Republicans have strengthened their control of Congress, but that won't necessarily mean smooth sailing for the agenda of Bush and the GOP.
The Senate - described by House Republicans as the place where good bills go to die - will now be more open to passing long-stalled bills on energy and highways. New tax cuts look more likely. Republicans will feel emboldened on everything from cutting regulation to stepping up the war on terror.
At the same time, however, Tuesday's tide of victory for the GOP won't be enough to forestall bitter battles over court nominees. The party still lacks the 60 votes needed to prevent a filibuster by Democrats on that and other issues. And rifts among Republican lawmakers - and between them and the White House - are likely to widen in a second Bush term.
Those are among the conclusions rippling through Washington after Republicans won all but one of nine key races in the Senate, including all five open seats in the South. The vote leaves Democrats in disarray, having lost Senate minority leader Tom Daschle in a race that turned on his role in obstructing the Bush agenda.
"It may have been a narrow victory for Bush nationally, but everyone in these key Senate races benefited from his coattails," says Larry Sabato, a political scientist at the University of Virginia. "Now, Republicans are bound to be very aggressive in pushing their agenda."
House leaders claimed a historic win. "For the first time, a GOP majority increased seats in the House in two consecutive [election] cycles," says party spokesman Carl Forti.
House majority leader Tom DeLay claimed a mandate for change. "The American people have spoken tonight," he said in a statement. "[It's] time to start thinking beyond just growing the economy, and about fundamentally strengthening it by ridding our economy of over-taxation, over-regulation, and over-litigation that have hamstrung it for decades."
But along with a higher GOP head count in the House and Senate, Republicans appear if anything more divided.
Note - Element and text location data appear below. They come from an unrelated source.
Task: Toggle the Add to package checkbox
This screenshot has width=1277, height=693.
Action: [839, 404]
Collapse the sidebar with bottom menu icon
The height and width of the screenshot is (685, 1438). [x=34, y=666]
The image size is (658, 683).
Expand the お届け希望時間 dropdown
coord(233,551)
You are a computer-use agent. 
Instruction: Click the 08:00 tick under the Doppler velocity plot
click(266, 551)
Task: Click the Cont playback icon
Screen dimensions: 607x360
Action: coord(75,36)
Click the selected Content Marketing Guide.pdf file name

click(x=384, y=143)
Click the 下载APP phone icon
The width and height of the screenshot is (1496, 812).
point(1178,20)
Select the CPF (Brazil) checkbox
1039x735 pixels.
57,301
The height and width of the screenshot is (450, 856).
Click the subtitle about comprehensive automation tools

For one thing, the head count leaves a handful of GOP moderates, such as Sens. Olympia Snowe and Susan Collins of Maine, Lincoln Chafee of Rhode Island, and Arlen Specter of Pennsylvania, still in a position to broker whatever legislation moves to the floor of the Senate.
The new GOP freshman class in the Senate also includes conservatives with strong ideological credentials, such as Reps. Jim DeMint of South Carolina and David Vitter of Louisiana, and, especially, former Rep. Tom Coburn of Oklahoma.
As an outspoken, self-term-limited member of the insurgent House "Class of '94," Dr. Coburn has already proved he can be as formidable an opponent to the GOP leadership as the Democrats when he believes conservative principles are at stake. When GOP leaders abandoned term limits or perpetuated pork-barrel spending, he called them hypocrites. "By the end of my time in Congress, careerism had trumped fiscal conservatism," he writes in his 2003 book, "Breach of Trust: How Washington Turns Outsiders Into Insiders."
No surprise, then, that the White House did not initially back his candidacy. But conservative groups did and bankrolled his run.
A key test of the new balance on Capitol Hill will be judicial nominations, which become even more high-profile if two or three vacancies open on the Supreme Court. Some conservatives worry that with Senator Specter as the new chairman of the Judiciary Committee, conservative nominees will still have a rough time getting to a vote, apart from the issue of Democratic filibusters.
"Senator Specter promised during his campaign that no pro-life justices would be confirmed by his committee. The question I have is whether Republicans can increase their majority on that committee by enough to outvote the chairman," says Paul Weyrich, a longtime conservative activist and chairman of the Free Congress Research and Education Foundation.
Any move to push a hard-right agenda in the Senate - on issues from the judiciary to budgets - could prompt resistance from within the Republican caucus, as well as from the Democrats. "The moderate wing of the Republican party may be increasingly uncomfortable with the issues that these new, very conservative senators will be raising. It could even drive a couple of them out of the party," says Alexander Lamis, a political scientist at Case Western Reserve University.
At press time, Republicans had won 54 of the Senate's 100 seats, and an apparent edge-out in Alaska could boost their majority to 55. In Alaska, GOP Sen. Lisa Murkowski is leading former Democratic Gov. Tony Knowles.
On the House side, Republicans have won 229 seats, Democrats 200, with 1 independent who votes with Democrats. Two House races face runoffs, and three other seats remained undecided.